**Try it:** The records must be returned word for word.

**Data for processing:**
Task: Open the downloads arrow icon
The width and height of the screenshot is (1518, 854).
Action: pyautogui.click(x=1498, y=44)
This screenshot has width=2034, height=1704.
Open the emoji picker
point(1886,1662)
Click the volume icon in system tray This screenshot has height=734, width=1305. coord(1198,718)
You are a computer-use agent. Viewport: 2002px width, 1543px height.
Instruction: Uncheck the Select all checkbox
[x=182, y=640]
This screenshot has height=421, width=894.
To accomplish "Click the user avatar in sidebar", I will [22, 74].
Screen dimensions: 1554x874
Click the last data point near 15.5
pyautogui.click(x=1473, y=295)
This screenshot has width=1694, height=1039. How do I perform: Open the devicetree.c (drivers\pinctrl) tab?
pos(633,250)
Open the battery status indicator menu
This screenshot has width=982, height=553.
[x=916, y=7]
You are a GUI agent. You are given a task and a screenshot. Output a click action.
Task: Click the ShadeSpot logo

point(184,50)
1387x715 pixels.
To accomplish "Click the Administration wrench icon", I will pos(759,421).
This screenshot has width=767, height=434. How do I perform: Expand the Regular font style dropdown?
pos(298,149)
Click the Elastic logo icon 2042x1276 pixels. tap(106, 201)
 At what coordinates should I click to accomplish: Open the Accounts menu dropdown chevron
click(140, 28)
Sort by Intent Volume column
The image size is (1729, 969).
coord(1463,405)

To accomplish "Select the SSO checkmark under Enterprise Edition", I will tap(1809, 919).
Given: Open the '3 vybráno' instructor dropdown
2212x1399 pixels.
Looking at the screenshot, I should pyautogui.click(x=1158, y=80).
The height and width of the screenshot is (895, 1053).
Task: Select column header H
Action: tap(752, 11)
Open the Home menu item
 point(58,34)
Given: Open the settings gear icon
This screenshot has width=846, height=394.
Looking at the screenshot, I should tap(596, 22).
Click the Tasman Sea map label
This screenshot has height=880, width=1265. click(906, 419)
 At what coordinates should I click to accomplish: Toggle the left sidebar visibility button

**Exercise result:**
Task: Open the downloads arrow icon
The width and height of the screenshot is (1518, 854).
Action: pyautogui.click(x=1498, y=44)
This screenshot has width=2034, height=1704.
Open the emoji picker
point(1886,1662)
Click the volume icon in system tray This screenshot has height=734, width=1305. coord(1198,718)
You are a computer-use agent. Viewport: 2002px width, 1543px height.
Instruction: Uncheck the Select all checkbox
[x=182, y=640]
This screenshot has height=421, width=894.
To accomplish "Click the user avatar in sidebar", I will [22, 74].
Screen dimensions: 1554x874
Click the last data point near 15.5
pyautogui.click(x=1473, y=295)
This screenshot has width=1694, height=1039. How do I perform: Open the devicetree.c (drivers\pinctrl) tab?
pos(633,250)
Open the battery status indicator menu
This screenshot has width=982, height=553.
[x=916, y=7]
You are a GUI agent. You are given a task and a screenshot. Output a click action.
Task: Click the ShadeSpot logo

point(184,50)
1387x715 pixels.
To accomplish "Click the Administration wrench icon", I will pos(759,421).
This screenshot has width=767, height=434. How do I perform: Expand the Regular font style dropdown?
pos(298,149)
Click the Elastic logo icon 2042x1276 pixels. tap(106, 201)
 At what coordinates should I click to accomplish: Open the Accounts menu dropdown chevron
click(140, 28)
Sort by Intent Volume column
The image size is (1729, 969).
coord(1463,405)

To accomplish "Select the SSO checkmark under Enterprise Edition", I will tap(1809, 919).
Given: Open the '3 vybráno' instructor dropdown
2212x1399 pixels.
Looking at the screenshot, I should pyautogui.click(x=1158, y=80).
The height and width of the screenshot is (895, 1053).
Task: Select column header H
Action: tap(752, 11)
Open the Home menu item
 point(58,34)
Given: Open the settings gear icon
This screenshot has width=846, height=394.
Looking at the screenshot, I should tap(596, 22).
Click the Tasman Sea map label
This screenshot has height=880, width=1265. click(906, 419)
 At what coordinates should I click to accomplish: Toggle the left sidebar visibility button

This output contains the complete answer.